[EXERCISE MATERIAL Boundary: Start]
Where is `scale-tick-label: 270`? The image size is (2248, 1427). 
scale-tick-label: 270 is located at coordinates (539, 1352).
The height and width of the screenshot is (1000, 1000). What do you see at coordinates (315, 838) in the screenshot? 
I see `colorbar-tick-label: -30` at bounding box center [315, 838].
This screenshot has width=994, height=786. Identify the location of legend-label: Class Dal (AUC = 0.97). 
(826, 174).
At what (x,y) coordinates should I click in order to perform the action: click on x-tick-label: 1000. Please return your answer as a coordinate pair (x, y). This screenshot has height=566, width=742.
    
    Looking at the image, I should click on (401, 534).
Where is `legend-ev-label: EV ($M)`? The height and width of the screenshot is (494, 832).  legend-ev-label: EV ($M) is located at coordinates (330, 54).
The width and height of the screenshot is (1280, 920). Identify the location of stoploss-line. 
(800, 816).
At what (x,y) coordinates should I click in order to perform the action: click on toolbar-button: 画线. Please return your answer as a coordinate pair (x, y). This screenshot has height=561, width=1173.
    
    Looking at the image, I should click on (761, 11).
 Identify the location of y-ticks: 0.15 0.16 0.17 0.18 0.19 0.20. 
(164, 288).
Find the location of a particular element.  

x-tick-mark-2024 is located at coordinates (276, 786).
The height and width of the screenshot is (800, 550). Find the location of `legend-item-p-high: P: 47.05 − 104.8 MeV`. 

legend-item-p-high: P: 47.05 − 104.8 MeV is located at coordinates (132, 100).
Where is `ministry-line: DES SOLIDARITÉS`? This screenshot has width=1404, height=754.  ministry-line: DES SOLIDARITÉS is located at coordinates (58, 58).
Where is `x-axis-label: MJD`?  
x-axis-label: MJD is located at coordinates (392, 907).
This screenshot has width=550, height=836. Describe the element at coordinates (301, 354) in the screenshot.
[EXERCISE MATERIAL Boundary: End]
*PROBLEM TO WORK ON*
Could you reproduce all of the material above, line for line and character for character?

*RESULT OF THIS TASK*
Where is `scale-tick-label: 270`? The image size is (2248, 1427). 
scale-tick-label: 270 is located at coordinates (539, 1352).
The height and width of the screenshot is (1000, 1000). What do you see at coordinates (315, 838) in the screenshot? 
I see `colorbar-tick-label: -30` at bounding box center [315, 838].
This screenshot has width=994, height=786. Identify the location of legend-label: Class Dal (AUC = 0.97). 
(826, 174).
At what (x,y) coordinates should I click in order to perform the action: click on x-tick-label: 1000. Please return your answer as a coordinate pair (x, y). This screenshot has height=566, width=742.
    
    Looking at the image, I should click on (401, 534).
Where is `legend-ev-label: EV ($M)`? The height and width of the screenshot is (494, 832).  legend-ev-label: EV ($M) is located at coordinates (330, 54).
The width and height of the screenshot is (1280, 920). Identify the location of stoploss-line. 
(800, 816).
At what (x,y) coordinates should I click in order to perform the action: click on toolbar-button: 画线. Please return your answer as a coordinate pair (x, y). This screenshot has height=561, width=1173.
    
    Looking at the image, I should click on (761, 11).
 Identify the location of y-ticks: 0.15 0.16 0.17 0.18 0.19 0.20. 
(164, 288).
Find the location of a particular element.  

x-tick-mark-2024 is located at coordinates (276, 786).
The height and width of the screenshot is (800, 550). Find the location of `legend-item-p-high: P: 47.05 − 104.8 MeV`. 

legend-item-p-high: P: 47.05 − 104.8 MeV is located at coordinates (132, 100).
Where is `ministry-line: DES SOLIDARITÉS`? This screenshot has width=1404, height=754.  ministry-line: DES SOLIDARITÉS is located at coordinates (58, 58).
Where is `x-axis-label: MJD`?  
x-axis-label: MJD is located at coordinates (392, 907).
This screenshot has width=550, height=836. Describe the element at coordinates (301, 354) in the screenshot.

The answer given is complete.